Unlike previous streaming systems, which locked students into one educational path, in Ontario’s new system schools will have to offer courses that allow students to move between the different types of programmes.

The return to standardised reading and writing tests puts Ontario in line with other Canadian provinces.

The literacy test is designed to assure students, parents, post-secondary institutions and employers that graduates of Ontario’s high schools have the literacy skills they need.

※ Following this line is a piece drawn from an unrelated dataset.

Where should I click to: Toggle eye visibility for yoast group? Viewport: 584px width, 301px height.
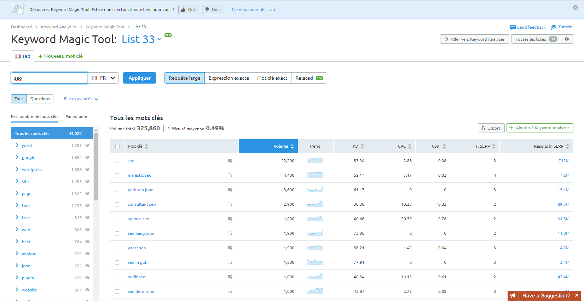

The testing will be done in Grade 10 to ensure that there is sufficient time for remedial help if it is necessary, the education ministry says.

The most innovative part of the new school regimen is the compulsory 40 hours of community work, which must be completed outside school time before graduation.

According to Aryeh Gitterman, executive co-ordinator of the Secondary School Project: “The community involvement requirement acknowledges that in Ontario we expect high-school graduates to have knowledge and skills in English and math and sciences, and also to have some experience and knowledge and skills in contributing to their communities.”

Neither paid work nor work experience will count towards this requirement.Rather, students will be expected to tutor, or help out at food banks, nursing homes and other community institutions.

Randy Robinson, of the Ontario Public Service Employees’ Union, says the initiative sounds too similar to the work-for-welfare system. “We don’t believe that child-labour should replace paid labour in community institutions, ” he said.